We obtained the available dense data set by matching objects with the Maria family members from the following three data sources. In the MPC (Minor Planet Center) Light Curve Database,¹⁵ we downloaded light curves for the 17 Maria asteroids. From the online Web site of Courbes de rotation d'astéroïdes et de comètes (CdR,¹⁶ operated by R. Behrend), a total of 140 individual light curves for 13 objects were acquired. Another three light curves were found in the Asteroid Photometric Catalog (Lagerkvist & Magnusson 2011) from NASA's Planetary Data System.

Most sparse photometric data sets are a by-product of worldwide astrometric surveys, such as the Catalina Sky Survey and the Siding Spring Survey. Detailed instructions for obtaining the sparse data from the AstDyS site are in Hanus̆ et al. (2011); we follow their methodology. According to very recent analysis by the same authors (Hanus̆ et al. 2013, private communication), only sparse data sets from the USNO in Flagstaff (MPC code 689), the Catalina Sky Survey (703), and the La Palma (950) were useful for determining the shape modeling of asteroids. Combining the dense and the sparse light-curve data sets from the AstDyS, we computed the pole orientation for 16 objects and determined 13 unique solutions.

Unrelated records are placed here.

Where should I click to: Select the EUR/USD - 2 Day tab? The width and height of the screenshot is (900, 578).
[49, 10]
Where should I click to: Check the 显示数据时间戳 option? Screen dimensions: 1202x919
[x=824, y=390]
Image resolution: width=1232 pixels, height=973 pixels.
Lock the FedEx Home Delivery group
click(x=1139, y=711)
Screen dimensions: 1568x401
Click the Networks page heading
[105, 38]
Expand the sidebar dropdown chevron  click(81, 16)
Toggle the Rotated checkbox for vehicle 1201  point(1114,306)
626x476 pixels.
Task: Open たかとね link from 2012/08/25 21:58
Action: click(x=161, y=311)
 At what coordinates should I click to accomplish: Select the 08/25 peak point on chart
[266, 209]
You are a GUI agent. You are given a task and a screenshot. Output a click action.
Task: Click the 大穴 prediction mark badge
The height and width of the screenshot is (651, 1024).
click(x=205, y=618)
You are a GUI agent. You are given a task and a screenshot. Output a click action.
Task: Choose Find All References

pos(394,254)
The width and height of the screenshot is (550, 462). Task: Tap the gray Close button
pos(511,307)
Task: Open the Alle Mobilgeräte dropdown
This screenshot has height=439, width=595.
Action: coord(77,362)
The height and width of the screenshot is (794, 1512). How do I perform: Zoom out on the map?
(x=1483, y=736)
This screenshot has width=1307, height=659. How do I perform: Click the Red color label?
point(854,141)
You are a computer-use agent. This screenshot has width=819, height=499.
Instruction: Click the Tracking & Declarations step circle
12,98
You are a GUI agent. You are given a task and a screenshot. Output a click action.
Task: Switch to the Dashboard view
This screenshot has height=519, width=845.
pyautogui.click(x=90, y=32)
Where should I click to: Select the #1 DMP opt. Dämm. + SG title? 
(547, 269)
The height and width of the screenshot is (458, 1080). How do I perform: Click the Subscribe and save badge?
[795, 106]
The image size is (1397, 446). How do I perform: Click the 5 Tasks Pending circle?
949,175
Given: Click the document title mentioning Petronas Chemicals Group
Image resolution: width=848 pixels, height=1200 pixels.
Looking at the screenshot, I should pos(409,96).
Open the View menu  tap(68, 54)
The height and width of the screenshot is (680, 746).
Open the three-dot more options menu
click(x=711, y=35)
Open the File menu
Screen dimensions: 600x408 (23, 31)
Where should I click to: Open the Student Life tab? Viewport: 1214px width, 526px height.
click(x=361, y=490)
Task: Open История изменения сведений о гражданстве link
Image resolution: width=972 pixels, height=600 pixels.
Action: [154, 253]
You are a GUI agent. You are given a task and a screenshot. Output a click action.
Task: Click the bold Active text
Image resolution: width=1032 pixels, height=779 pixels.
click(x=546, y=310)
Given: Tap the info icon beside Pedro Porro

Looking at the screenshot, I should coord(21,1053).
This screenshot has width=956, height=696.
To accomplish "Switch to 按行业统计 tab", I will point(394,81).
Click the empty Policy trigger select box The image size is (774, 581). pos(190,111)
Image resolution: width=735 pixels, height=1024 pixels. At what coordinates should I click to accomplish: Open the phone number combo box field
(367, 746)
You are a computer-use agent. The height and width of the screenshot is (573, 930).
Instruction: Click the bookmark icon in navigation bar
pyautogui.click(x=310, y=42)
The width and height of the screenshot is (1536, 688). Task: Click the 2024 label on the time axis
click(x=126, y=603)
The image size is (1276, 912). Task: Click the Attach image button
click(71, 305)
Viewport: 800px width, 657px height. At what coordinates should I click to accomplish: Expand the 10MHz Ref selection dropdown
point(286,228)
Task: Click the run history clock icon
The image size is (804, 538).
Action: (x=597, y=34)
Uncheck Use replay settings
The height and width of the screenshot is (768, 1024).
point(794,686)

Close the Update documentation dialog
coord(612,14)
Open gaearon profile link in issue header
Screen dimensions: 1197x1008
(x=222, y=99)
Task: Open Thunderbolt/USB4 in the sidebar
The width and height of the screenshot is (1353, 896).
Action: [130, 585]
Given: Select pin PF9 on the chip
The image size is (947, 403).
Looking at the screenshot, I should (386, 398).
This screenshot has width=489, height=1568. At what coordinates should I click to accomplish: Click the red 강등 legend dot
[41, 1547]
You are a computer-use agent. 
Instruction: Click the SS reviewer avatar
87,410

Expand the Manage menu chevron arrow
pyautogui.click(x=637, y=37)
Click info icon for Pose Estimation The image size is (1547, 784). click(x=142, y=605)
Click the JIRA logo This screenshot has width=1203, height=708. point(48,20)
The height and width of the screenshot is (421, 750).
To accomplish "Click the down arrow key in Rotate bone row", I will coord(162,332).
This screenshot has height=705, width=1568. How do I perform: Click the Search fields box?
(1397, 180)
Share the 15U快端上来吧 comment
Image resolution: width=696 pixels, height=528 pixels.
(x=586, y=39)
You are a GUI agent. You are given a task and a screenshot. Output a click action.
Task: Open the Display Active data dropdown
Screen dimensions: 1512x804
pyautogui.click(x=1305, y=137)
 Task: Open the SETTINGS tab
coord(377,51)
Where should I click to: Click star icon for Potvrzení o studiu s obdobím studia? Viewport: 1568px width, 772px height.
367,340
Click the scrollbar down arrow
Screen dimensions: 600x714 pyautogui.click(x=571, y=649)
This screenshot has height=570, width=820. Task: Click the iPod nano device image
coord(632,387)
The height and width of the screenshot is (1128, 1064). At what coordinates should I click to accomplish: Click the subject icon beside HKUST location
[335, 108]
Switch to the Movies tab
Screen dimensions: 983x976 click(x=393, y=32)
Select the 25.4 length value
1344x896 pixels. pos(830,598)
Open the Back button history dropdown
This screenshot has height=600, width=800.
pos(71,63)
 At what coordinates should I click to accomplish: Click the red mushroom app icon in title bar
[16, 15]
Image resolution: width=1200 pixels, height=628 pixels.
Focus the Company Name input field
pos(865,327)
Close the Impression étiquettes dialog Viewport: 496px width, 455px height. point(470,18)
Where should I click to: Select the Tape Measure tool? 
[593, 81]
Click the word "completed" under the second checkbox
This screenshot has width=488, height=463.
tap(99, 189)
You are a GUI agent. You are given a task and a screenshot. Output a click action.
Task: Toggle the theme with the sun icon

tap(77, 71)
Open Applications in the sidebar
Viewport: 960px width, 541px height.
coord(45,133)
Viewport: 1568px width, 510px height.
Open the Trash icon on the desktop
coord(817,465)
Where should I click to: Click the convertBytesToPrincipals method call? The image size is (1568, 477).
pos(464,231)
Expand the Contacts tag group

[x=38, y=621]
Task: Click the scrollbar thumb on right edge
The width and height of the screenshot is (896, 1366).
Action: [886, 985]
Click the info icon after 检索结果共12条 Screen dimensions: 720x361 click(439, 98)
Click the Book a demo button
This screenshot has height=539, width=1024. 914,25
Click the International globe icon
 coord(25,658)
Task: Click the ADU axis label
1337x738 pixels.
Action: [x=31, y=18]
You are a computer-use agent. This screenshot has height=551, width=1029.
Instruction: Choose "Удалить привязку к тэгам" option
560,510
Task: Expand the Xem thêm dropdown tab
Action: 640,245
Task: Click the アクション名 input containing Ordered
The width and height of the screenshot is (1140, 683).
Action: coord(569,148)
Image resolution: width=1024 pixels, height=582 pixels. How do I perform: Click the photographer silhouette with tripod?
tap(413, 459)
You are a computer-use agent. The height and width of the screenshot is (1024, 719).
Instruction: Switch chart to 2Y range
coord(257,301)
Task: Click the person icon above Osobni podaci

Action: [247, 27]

Our observations from seven observatories yielded 218 individual light curves for 74 Maria asteroids. Among them we derived synodic rotational periods for the 51 members with a reliability code ⩾2. For the 23 objects with a reliability code of 1, we set a lower bound to the periods except for 879 Ricarda, for which the rotation period is known. The reliability parameters follow the definition by Lagerkvist et al. (1989).

• 1.  
  Very tentative result, may be completely wrong.
• 2.  
  Reasonably secure result, based on over half coverage of the light curve.
• 3.  
  Secure result, full light-curve coverage, no ambiguity of period.
• 4.  
  Multiple apparition coverage, pole position reported.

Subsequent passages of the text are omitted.